勤務地への距離や周辺環境も含め、現在の生活が安定している場合は、売却を検討するタイミングではないと言えます。

住居を移ることは想像以上に苦労することで、増して現在の生活に満足しているのであれば尚更大変な作業になります。

また、現在の物件を気に入っている場合もそのまま住み続けることを念頭に検討したほうがいいのではないかと思います。

(2) 学区内の公立学校に通っている時

子供が学区内の公立学校に通っている場合も、マンションの売り時ではないと言えます。特に、銀行員の場合は、転勤の可能性も多くあるので、できる限り不用意な住居の変更は避けたいものです。

もちろん子供の方が新しい環境に慣れるのも早く、引っ越しや転校をしても一見大丈夫なように感じます。しかし親には見せなくても、子供はストレスを感じているものです。
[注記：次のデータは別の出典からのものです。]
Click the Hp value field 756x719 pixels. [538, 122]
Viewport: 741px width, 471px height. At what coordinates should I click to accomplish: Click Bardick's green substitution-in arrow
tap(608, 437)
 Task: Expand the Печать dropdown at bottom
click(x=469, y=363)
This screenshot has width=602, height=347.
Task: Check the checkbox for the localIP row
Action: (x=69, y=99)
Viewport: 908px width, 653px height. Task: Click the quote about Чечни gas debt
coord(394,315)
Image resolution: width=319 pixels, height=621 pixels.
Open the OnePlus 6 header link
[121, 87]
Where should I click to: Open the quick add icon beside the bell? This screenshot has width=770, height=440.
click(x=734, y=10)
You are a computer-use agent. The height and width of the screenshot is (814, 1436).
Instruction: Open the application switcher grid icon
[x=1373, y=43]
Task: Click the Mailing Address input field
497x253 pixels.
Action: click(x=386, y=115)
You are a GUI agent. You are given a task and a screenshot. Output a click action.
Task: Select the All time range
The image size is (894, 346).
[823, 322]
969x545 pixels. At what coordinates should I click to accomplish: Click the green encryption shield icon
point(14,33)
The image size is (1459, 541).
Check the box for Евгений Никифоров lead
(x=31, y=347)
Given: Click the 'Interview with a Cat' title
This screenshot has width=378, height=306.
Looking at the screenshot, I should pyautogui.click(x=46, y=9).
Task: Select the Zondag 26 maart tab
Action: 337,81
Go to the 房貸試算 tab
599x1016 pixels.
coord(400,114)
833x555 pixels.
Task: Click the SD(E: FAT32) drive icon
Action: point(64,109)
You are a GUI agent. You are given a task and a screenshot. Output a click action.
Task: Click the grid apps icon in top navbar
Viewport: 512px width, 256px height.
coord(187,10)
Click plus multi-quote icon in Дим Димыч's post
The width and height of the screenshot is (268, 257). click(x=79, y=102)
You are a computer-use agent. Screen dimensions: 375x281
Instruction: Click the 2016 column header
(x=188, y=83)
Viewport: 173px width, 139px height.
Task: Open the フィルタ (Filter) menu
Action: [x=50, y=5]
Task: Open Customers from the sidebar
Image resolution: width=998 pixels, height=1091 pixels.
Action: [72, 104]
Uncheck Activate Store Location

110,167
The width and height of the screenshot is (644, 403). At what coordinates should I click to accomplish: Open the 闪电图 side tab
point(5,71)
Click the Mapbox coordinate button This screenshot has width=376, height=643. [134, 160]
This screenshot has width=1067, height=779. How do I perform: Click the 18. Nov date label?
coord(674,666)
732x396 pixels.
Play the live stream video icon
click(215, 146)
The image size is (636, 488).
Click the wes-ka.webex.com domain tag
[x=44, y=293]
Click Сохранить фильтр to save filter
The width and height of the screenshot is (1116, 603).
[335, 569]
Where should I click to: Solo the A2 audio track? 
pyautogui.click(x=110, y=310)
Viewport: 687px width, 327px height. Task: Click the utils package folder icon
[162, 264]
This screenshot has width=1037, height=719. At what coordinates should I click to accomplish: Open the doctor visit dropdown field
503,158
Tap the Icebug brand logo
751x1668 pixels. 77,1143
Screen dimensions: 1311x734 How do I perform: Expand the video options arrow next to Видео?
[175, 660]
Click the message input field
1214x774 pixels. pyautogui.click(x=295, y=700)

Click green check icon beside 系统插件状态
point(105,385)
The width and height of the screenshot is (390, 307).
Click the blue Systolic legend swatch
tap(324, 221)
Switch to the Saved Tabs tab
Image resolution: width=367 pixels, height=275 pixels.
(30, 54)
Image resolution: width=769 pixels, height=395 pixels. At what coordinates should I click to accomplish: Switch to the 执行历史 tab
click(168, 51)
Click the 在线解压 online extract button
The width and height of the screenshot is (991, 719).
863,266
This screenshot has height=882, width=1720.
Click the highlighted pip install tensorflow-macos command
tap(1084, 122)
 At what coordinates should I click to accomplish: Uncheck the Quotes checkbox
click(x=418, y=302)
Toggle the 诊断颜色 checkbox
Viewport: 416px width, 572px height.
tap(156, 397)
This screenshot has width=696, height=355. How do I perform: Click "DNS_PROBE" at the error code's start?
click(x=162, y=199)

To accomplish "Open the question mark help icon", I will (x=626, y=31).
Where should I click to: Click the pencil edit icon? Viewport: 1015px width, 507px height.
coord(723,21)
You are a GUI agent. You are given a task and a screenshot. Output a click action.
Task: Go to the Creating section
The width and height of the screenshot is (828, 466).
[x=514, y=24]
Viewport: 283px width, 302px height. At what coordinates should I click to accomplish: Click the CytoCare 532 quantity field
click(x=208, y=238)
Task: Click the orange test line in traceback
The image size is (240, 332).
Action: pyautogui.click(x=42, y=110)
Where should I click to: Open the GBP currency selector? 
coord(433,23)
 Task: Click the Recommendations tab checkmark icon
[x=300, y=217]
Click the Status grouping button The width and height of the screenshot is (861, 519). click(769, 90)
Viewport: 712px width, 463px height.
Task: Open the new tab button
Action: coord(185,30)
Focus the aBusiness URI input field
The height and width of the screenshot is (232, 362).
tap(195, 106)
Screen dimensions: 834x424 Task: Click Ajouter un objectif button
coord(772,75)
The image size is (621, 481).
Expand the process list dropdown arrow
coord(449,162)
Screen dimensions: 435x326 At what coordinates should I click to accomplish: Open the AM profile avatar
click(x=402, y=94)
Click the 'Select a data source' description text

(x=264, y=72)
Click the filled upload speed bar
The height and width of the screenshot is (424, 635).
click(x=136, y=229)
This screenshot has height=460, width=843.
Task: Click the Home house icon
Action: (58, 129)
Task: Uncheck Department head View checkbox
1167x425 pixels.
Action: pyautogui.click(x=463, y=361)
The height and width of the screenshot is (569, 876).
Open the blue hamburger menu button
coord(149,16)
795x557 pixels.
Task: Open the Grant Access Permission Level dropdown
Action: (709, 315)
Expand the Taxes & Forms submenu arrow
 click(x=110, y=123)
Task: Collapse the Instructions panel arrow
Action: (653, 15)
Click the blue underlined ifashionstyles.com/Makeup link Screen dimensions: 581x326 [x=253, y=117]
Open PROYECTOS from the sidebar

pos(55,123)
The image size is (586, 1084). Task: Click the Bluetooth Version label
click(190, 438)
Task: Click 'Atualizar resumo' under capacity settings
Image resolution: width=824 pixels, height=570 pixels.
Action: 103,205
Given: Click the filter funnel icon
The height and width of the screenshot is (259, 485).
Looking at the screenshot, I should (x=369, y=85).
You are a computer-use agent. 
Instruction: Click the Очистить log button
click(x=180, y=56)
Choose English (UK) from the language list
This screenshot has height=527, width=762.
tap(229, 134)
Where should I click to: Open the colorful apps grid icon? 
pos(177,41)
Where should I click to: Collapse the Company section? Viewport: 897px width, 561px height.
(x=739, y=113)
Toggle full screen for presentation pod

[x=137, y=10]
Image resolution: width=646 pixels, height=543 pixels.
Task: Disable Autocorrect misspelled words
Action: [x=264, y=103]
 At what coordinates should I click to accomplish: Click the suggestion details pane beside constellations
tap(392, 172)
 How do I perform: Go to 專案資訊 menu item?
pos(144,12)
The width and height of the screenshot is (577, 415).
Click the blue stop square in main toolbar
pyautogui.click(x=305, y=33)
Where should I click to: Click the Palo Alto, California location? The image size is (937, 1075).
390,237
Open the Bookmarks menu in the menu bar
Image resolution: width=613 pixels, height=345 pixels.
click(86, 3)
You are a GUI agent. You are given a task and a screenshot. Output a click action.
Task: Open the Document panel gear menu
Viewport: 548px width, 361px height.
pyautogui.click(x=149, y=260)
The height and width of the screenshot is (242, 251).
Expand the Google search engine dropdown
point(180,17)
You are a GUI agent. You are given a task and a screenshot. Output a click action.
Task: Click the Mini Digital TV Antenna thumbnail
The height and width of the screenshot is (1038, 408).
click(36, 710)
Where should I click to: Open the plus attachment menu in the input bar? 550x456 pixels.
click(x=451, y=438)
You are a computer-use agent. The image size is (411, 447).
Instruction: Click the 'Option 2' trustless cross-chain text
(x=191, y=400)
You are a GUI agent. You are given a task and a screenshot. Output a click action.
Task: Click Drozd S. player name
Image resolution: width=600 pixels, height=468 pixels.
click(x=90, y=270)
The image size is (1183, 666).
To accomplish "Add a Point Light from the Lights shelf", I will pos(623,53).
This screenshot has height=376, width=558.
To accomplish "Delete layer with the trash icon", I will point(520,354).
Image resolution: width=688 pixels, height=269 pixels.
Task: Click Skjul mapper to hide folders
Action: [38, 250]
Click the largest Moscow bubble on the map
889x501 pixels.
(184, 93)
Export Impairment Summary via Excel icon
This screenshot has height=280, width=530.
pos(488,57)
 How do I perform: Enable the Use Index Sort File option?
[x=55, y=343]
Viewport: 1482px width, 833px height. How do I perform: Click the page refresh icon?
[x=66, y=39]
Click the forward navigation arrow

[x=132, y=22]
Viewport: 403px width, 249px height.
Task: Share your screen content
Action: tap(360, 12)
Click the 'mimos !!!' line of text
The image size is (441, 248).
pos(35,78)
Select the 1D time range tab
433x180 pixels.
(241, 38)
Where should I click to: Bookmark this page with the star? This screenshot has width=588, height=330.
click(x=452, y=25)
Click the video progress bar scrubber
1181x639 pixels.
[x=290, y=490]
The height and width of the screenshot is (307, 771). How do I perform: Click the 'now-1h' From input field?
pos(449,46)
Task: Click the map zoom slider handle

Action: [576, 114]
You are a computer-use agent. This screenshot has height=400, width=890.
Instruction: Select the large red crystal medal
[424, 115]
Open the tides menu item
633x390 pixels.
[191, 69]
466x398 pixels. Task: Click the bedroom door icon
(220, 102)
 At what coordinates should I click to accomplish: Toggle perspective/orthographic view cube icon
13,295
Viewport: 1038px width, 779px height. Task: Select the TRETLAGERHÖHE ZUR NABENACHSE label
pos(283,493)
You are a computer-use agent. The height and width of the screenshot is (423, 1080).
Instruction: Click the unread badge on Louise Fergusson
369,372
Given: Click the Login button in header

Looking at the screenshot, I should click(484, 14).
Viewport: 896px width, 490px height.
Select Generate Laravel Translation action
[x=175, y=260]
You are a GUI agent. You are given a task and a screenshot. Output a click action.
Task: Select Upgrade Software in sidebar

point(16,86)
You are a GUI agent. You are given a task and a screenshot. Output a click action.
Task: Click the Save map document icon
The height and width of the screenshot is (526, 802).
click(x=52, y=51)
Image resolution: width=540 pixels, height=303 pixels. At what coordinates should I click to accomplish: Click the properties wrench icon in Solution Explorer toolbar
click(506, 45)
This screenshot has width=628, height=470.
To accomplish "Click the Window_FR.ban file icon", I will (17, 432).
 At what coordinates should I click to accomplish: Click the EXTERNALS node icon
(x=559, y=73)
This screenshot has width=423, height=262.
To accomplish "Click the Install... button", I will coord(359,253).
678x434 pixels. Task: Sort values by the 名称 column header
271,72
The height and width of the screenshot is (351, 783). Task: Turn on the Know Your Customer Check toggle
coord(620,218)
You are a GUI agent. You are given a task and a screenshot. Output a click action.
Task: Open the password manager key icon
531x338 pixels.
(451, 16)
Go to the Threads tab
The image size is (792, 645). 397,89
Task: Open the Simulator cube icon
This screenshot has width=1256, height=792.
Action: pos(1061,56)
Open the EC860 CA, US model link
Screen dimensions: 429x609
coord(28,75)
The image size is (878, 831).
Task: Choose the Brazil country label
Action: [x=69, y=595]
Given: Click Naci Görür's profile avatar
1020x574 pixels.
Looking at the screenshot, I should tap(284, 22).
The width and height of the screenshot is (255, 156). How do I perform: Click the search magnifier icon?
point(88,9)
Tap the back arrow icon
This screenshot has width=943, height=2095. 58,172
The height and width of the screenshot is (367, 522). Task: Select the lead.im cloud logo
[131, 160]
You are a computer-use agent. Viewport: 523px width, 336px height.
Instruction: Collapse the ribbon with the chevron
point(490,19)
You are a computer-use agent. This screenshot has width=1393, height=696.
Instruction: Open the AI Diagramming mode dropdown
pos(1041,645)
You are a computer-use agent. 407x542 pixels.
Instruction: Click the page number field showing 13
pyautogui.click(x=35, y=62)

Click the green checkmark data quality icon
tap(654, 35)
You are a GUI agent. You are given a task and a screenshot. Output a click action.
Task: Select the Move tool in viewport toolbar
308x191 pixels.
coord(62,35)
中学校に上がるタイミング等、時期を慎重に見極め検討する必要があるのではないかと思います。

(3) 時価が下回っている時

マンションの価格が購入時から大幅に下落している場合も、慎重に検討が必要になります。

特に、時価がローン残高を下回っている場合は、売却と同時に損失が発生することとなります。特に現時点の収入においてしっかりとローン返済ができている場合は、無理に売却を検討する必要はないのではないかと思います。

住居を変えなければならない特別な事情がある場合を除き、できれば今のマンションに住むのが選択肢としては良いのではないかと思います。



まとめ

今回はマンションの売り時についてご紹介させていただきました。マンション価格の見通しは、誰にもわからないことであり、売却のタイミングは難しいものです。

一つの判断材料としては、時価が購入時の価格に対してどの程度であるかということが挙げられます。評価額が高いうちは積極的に売却を検討できます。一方、生活環境の変化や家族への影響もあるので、そういった部分は慎重に検討する必要があるかと思います。

少しでも参考になれば幸いです。